EU lets Croatia into Schengen, but excludes Bulgaria and Romania

On Thursday, December 8, EU countries agreed that Croatia would join the Schengen area without a passport, but still ruled out Bulgaria and Romania, due to objections from Austria.

Vienna cited migration fears as the reason for preventing the two Eastern European countries from eventually joining the Schengen area.

“You deserve to be full members of Schengen, you deserve to have access to the free movement of the Schengen area, you have had strong support from almost all member states”, said the European affairs commissioner interiors, Ylva Johnasson, after the decision.

“I’m also disappointed,” Johansson added, saying she hoped Bulgaria and Romania would become Schengen members during the commission’s term that ends in 2024.

“As for the accession of Bulgaria and Romania, we are not united and that makes us very weak and makes me very sad,” she added.

“I am convinced that their [Bulgaria and Romania] the time will come soon,” Czech Interior Minister Vít Rakušan said.

Vienna argued that the number of illegal migrant arrivals passing through Romania and Bulgaria would have to drop for it to accept entry from the countries.

The decision to allow Member States to join the zone requires unanimity.

“I don’t understand Austria’s position on this,” German Interior Minister Nancy Faeser told reporters ahead of talks with other ministers.

“I know that Austria has big national debates on the issue,” she added, saying Germany supported the membership of the three countries.

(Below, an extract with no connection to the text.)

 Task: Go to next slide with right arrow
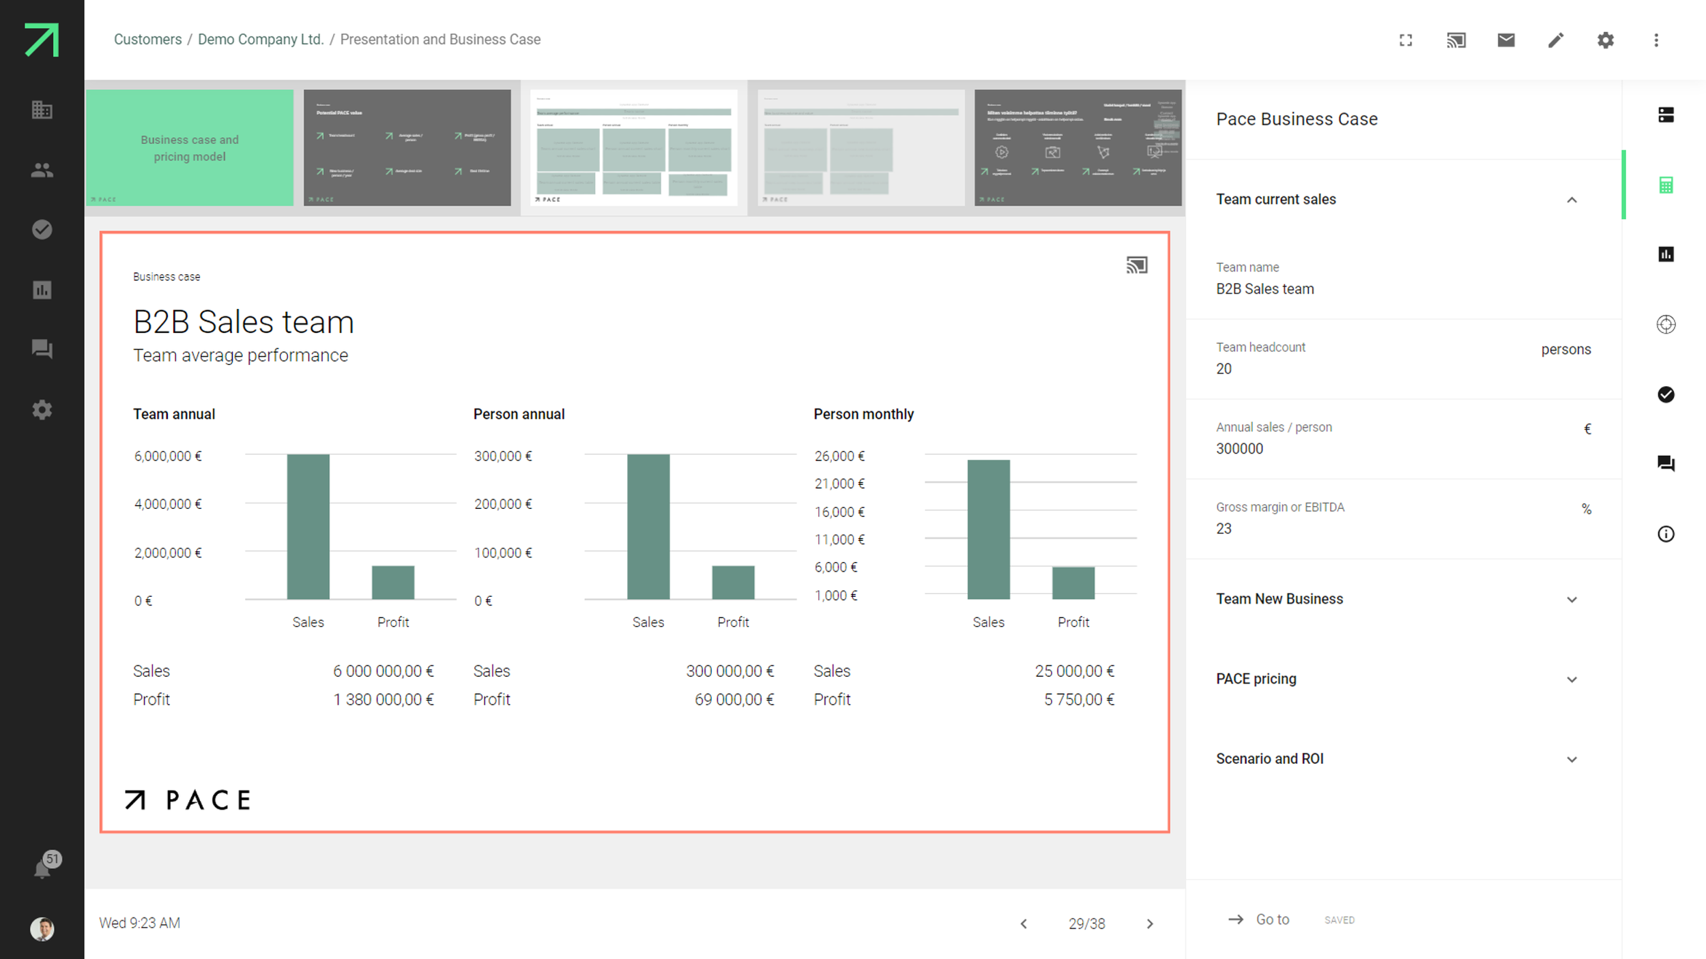tap(1150, 924)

The Netherlands, which previously opposed Romania’s Schengen application, has now approved it. But he remains opposed to the entry of Bulgaria.

No data

On Wednesday, Romanian Prime Minister Nicolae Ciuca said his country had a legitimate expectation to join the open-border Schengen area and dismissed Austrian claims that it is a gateway for illegal migrants like unjustified.

“We all understand that the problem of illegal immigration is politically sensitive in many member states, but preventing Romania from joining Schengen will not give Austria the answers it wants,” Ciuca said.

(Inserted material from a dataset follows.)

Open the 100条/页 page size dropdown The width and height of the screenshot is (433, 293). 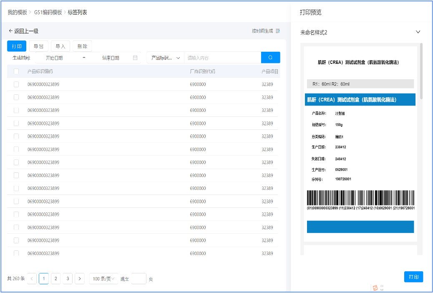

Bulgarian Interior Minister Ivan Demerdzhiev said after the meeting that Austria and the Netherlands had not expressed any particular concerns about Schengen.

“Austria does not have clear data where these migrants come from,” he said, adding that according to Bulgarian and commission data, the migrants come mainly from Serbia.

Data from Frontex, the EU’s border agency, however, showed that illegal migrants mainly entered the bloc from the Western Balkans, not from Romania.

The European Commission said last month that Romania and Bulgaria, which have been members of the EU since 2007, meet all Schengen requirements. The European Parliament has also approved their inclusion in the zone.

The Schengen area currently includes 22 of the bloc’s 27 member countries as well as non-EU Switzerland, Norway, Liechtenstein and Iceland.